Weekend treat alert, but not to worry! These are perfectly good for you, healthier versions of your typical chocolate chip cookies. Made these for a sweet friend who just left on a cross country road trip. She is a dietitian with some serious standards! Needless to say, she not only approved, but gobbled them up them up and went happily on her way.
Feeding loved ones makes me happy because food is love. These are also awesome for the kiddos in your life. Make them together, they are so much fun, and delicious!!!
ALMOND CHOCOLATE CHIP COOKIES
- 1 egg, slightly beaten
- 1 teaspoon vanilla extract
- 1/4 cup grapeseed oil (or oil of choice)
- 1/2 cup organic coconut sugar (or brown sugar)
- 1 1/4 cup almond flour (or 1 cup almond flour and 2 tbsp coconut flour, 2 tbsp flaxseed meal)
- 1/2 teaspoon baking soda
- 3 oz semi-sweet mini chocolate morsels
- Healthy pinch of salt
- Preheat oven to 350 degrees F.
- In a bowl, add add in beaten egg, grapeseed oil (or oil of choice), coconut sugar and vanilla extract.
- Next add in almond flour, (coconut flour, flaxseed meal), salt and baking soda, mixing well to combine and form a dough. Fold in dark chocolate chunks. You may need to use your hands to moisten the dough so that it sticks together well.
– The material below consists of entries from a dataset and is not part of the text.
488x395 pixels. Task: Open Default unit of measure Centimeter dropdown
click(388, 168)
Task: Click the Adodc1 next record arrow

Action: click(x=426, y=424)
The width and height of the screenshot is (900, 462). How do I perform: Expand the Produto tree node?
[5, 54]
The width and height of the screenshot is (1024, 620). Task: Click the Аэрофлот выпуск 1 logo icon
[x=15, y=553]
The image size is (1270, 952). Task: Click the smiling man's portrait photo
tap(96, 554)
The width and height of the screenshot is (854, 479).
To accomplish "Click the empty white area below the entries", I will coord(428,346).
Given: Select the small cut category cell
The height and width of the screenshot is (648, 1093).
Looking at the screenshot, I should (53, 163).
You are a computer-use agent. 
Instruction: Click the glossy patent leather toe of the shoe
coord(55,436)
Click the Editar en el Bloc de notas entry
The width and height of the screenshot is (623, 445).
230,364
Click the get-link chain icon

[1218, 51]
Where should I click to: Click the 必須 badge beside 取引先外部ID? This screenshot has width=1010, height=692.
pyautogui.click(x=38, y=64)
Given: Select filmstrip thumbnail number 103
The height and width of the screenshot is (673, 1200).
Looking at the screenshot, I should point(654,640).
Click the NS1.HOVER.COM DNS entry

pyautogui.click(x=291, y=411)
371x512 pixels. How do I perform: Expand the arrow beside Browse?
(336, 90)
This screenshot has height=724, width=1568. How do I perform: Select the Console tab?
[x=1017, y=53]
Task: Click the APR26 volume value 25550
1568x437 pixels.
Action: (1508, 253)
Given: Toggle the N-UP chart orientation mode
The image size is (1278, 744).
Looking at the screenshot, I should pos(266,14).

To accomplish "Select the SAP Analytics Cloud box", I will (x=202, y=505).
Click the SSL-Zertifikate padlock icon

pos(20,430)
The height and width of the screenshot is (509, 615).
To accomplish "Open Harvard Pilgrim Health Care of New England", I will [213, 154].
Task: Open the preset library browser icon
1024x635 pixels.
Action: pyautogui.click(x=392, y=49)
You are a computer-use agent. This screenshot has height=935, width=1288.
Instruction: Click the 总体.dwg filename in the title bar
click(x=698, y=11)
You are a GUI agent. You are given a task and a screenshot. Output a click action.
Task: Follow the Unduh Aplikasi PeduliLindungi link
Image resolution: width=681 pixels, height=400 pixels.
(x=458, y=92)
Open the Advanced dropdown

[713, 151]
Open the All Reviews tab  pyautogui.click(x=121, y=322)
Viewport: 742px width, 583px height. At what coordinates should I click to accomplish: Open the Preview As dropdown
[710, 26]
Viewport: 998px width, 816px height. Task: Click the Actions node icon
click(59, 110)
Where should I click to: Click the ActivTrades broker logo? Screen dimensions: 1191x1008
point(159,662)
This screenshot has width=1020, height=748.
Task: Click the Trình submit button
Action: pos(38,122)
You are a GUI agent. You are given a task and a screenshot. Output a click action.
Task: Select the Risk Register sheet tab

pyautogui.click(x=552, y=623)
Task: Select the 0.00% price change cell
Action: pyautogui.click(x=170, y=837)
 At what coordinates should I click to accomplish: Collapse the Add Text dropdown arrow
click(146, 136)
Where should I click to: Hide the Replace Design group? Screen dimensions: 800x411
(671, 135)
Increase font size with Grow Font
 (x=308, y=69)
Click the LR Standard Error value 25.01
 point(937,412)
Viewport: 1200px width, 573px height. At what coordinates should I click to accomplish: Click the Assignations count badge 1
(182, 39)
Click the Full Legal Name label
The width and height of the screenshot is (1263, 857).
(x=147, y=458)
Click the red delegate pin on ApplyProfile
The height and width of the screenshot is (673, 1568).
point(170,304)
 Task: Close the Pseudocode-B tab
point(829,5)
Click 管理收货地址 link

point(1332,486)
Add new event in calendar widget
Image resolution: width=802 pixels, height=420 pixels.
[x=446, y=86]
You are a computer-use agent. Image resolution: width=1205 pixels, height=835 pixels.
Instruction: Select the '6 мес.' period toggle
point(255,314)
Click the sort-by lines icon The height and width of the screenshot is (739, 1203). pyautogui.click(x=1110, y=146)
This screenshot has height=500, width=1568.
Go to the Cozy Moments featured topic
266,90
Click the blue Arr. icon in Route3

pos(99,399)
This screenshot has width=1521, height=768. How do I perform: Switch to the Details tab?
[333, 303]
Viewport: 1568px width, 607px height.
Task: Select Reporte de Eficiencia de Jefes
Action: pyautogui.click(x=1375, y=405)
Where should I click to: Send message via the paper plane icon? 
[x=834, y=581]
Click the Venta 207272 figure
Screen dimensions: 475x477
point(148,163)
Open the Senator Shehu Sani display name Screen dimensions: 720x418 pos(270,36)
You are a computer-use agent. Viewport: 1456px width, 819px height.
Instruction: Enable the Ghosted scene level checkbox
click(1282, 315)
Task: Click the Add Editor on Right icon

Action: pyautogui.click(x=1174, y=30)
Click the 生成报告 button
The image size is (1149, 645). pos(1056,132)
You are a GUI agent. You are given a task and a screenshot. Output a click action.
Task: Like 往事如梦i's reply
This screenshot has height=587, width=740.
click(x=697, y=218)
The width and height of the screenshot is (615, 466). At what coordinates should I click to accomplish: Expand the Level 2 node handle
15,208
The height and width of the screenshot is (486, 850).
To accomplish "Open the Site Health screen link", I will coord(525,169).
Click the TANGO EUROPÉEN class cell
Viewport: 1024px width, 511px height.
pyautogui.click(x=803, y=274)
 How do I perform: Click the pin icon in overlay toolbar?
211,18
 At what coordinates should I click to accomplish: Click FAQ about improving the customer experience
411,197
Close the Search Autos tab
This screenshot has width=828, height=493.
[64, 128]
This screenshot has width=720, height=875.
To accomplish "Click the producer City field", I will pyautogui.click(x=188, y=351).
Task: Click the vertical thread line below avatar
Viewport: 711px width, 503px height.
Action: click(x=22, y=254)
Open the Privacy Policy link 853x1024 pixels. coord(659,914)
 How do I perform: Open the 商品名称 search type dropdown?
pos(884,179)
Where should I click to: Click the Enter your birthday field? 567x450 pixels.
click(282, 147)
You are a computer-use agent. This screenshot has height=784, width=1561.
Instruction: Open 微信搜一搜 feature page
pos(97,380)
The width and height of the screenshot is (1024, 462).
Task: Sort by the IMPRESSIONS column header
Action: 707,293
- Use a cookie scoop or large tablespoon to drop dough onto parchment paper or ungreased baking sheet. Gently flatten the dough with your hand. Bake for 12-15 minutes (I baked for 13 minutes exactly but ovens may very), or until edges are slightly golden brown.
- Allow to cool on cookie sheet for 10 minutes before transferring to a wire rack to finishing cooling. Makes 10-12 cookies.